The food plant of the wild silk moth B. huttoni is recorded by Hutton as the wild indigenous mulberry tree of the Northwest Himalayas, possibly Morus indica. The moth is bivoltine, with one brood in the spring and the other in the autumn. The eggs are laid in the previous season on bark, either of the trunk, or the underside of the branches, where they are sheltered from rain, snow and dust, and also from predators. They hatch just after the time the mulberry tree comes into leaf in the spring, typically in March. The eggs are similar to those of Bombyx mori but a pale-straw yellow in colour. The caterpillar has black, brown and yellow streaks on its body. The first three segments are enlarged and it has paired-spines at the rear.

Hutton describes the caterpillar in detail as follows:

When the caterpillar is newly hatched its appearance, as seen under a good lens, is as follows :- Head and pro-legs shining jet black; body dark brown, approaching to black; the first segment whitish-ash, the fourth pale rufous, as are the anal feet; tubercles disposed in longitudinal rows, giving forth short tufts of hair; a small anal tubercle on the penultimate segment: thus far there is scarcely a difference between it and the young Chinese worm. Length fully 1/8th of an inch: strong and robust, as compared with the best domestic stock. In the course of a, day or two, the four anterior segments become greatly swollen and of a faint livid cream colour, the dorsal portion being mottled or dotted with deep brown; the orange or rufous colour of the fourth segment somewhat deeper.

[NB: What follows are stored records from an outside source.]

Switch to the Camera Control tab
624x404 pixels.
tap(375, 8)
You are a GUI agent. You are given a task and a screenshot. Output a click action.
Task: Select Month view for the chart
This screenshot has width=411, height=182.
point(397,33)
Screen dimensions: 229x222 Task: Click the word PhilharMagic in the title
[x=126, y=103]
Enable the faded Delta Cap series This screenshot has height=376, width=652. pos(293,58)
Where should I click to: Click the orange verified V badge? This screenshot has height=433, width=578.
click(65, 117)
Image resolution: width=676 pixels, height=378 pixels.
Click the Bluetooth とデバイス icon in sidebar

About the fourth day the four anterior segments become swollen up very remarkably into a globular form, the dark spots being apparently beneath the skin; the rest of the body dark brown, with here and there a tinge of dull yellowish. On the fifth day they prepared to moult. After the first moult, the second and third segments form a globular ball, apparently out of all proportion to the rest of the body; the general ground colour becomes creamy-white, with the fourth segment yellow, the second and third being dotted above with dull leaden-grey; the remainder closely marbled over, or variegated without any definite arrangement, with black, grey, orange, ash and yellow blending like tortoise-shell; the fleshy tubercles or spines short, conical and brown; skin smooth. In the subsequent stages the general appearance remains the same, except that the spines are long and taper to a point, being fleshy at the base, but becoming somewhat horny towards the summits; all bend backwards in a curve except the central one on the penultimate segment, which lies down horizontally and points forward.

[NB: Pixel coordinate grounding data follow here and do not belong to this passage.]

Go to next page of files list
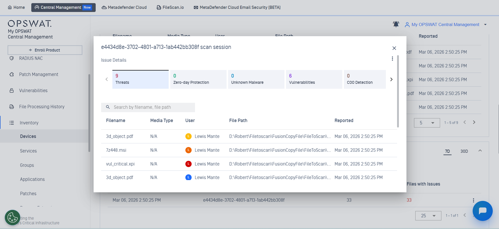This screenshot has height=229, width=499. click(x=474, y=122)
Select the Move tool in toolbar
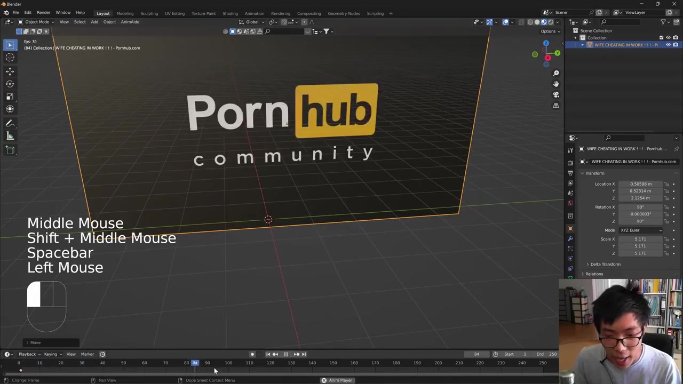The width and height of the screenshot is (683, 384). [10, 71]
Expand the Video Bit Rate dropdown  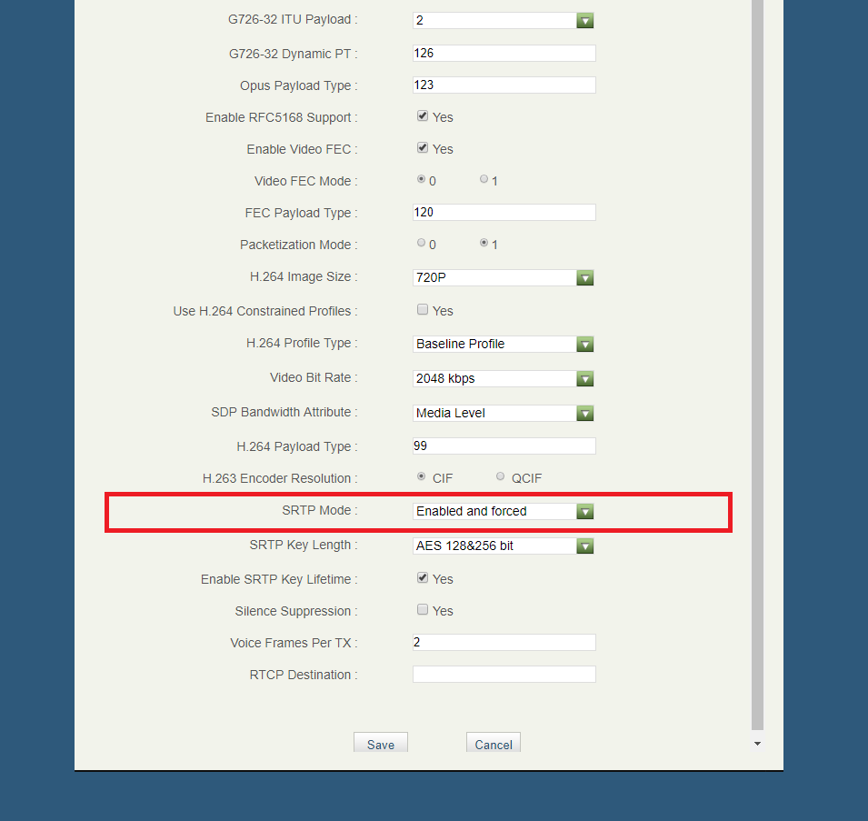pos(504,378)
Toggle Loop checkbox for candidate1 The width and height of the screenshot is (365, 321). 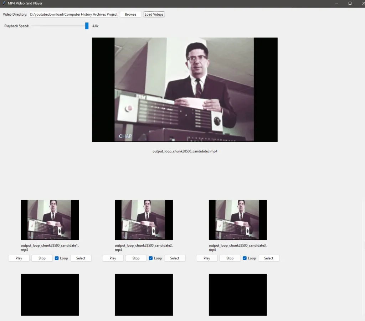[x=57, y=258]
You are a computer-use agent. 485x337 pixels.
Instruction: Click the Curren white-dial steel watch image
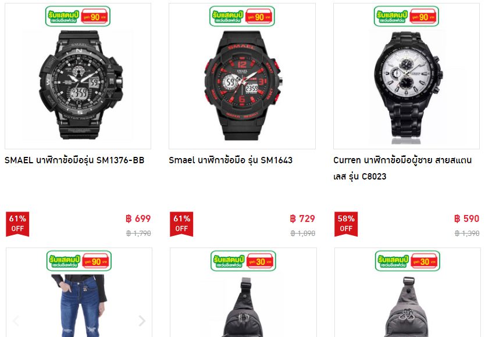(x=408, y=88)
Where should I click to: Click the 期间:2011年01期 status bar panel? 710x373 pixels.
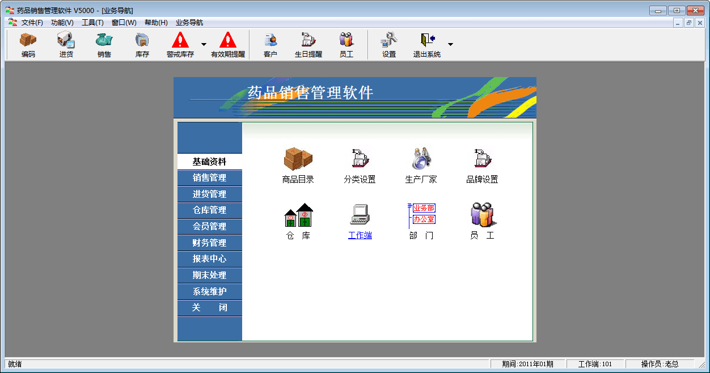[x=527, y=364]
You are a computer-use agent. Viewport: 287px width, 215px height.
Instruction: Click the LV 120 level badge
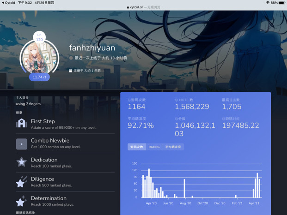point(39,37)
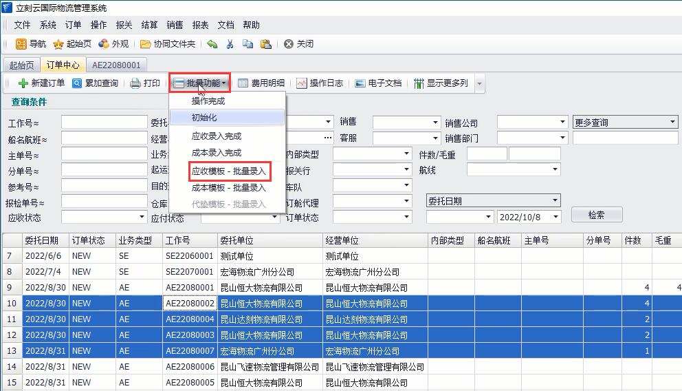Image resolution: width=682 pixels, height=391 pixels.
Task: Click 新建订单 to create new order
Action: [x=41, y=83]
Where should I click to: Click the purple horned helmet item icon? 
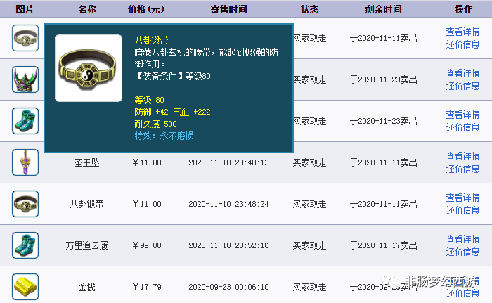(25, 79)
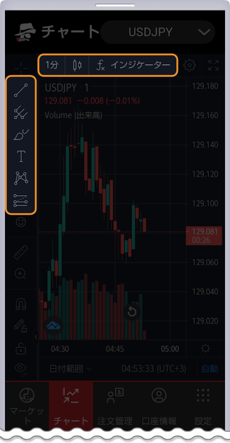230x443 pixels.
Task: Select the prediction and measurement tool
Action: pos(21,200)
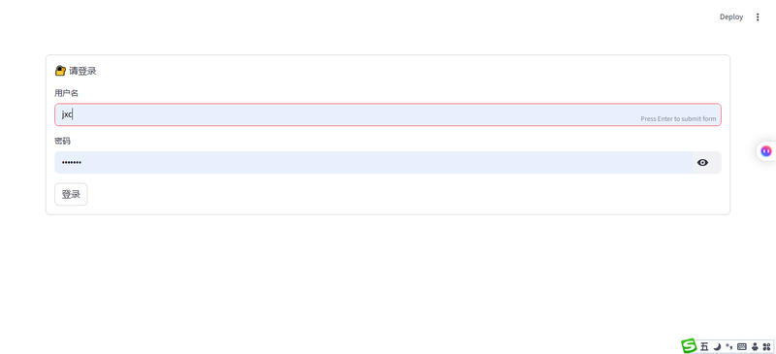Open the IME four-square toolbox icon

766,346
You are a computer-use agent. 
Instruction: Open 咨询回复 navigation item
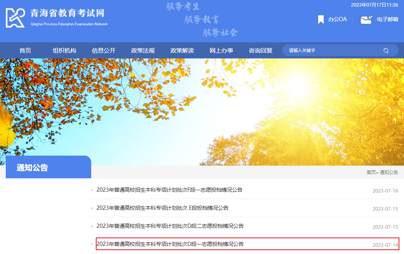(x=260, y=50)

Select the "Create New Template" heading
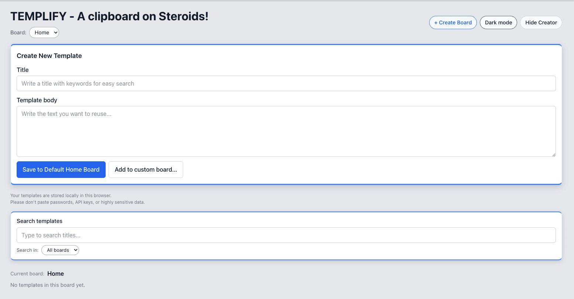tap(49, 56)
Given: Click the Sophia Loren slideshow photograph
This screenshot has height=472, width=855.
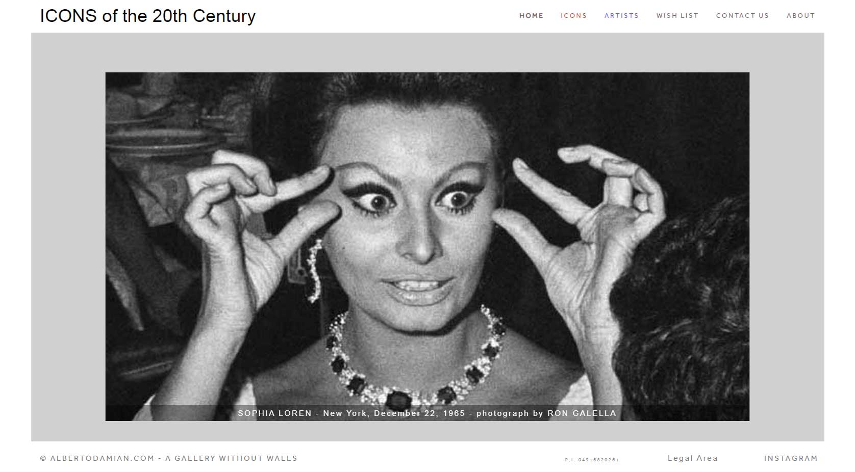Looking at the screenshot, I should (427, 239).
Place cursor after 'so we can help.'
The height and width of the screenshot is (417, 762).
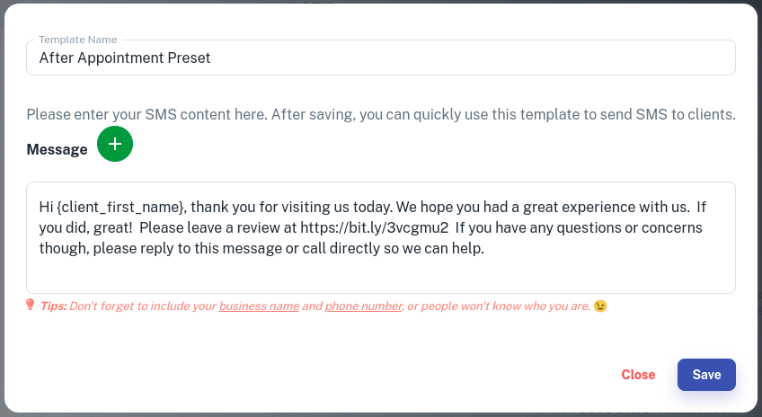(x=486, y=248)
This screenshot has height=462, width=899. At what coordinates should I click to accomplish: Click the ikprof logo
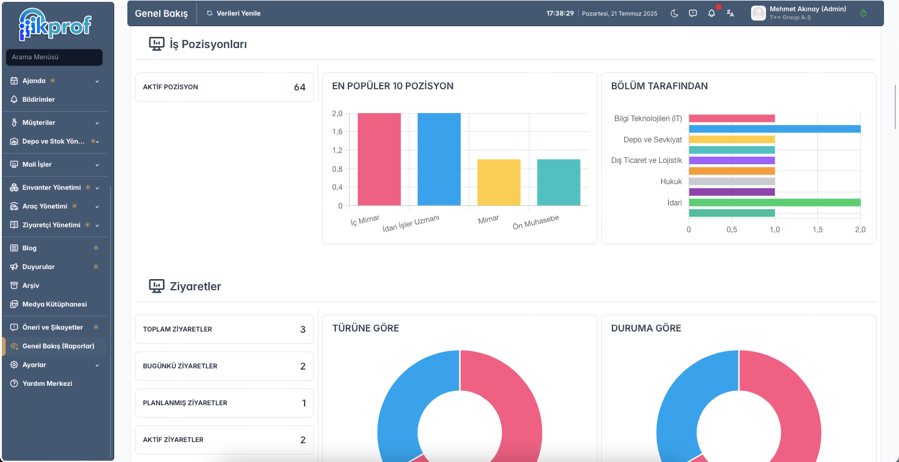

The cocoon is whitish in colour and of a "soft loose consistence, not unlike the cocoons of some Bengal Bombyx silk worms, but is much less
compact; it is formed between the leaves of the food plant".

However, the caterpillars are so numerous as to denude the mulberry tree including the leaves in which cocoons have already been spun forcing the caterpillars to die of hunger or to descend the tree and spin their cocoons on nearby bushes and plants, during which they fall prey to birds. The mulberry tree sets forth shoots and leaves by end June and well in time for the autumnal brood.

Hutton reports the silk of wild B. huttoni moths to be of the best quality but not commercially viable due to uncertainties of supply in the wild. Hutton attempted to farm the moths for silk but found it impractical due to the tendency of caterpillars to wander off trays while being raised and their resultant predation. The moth also did not cross-breed with related wild silk moth species in his experiments, forcing him to conclude his enterprise.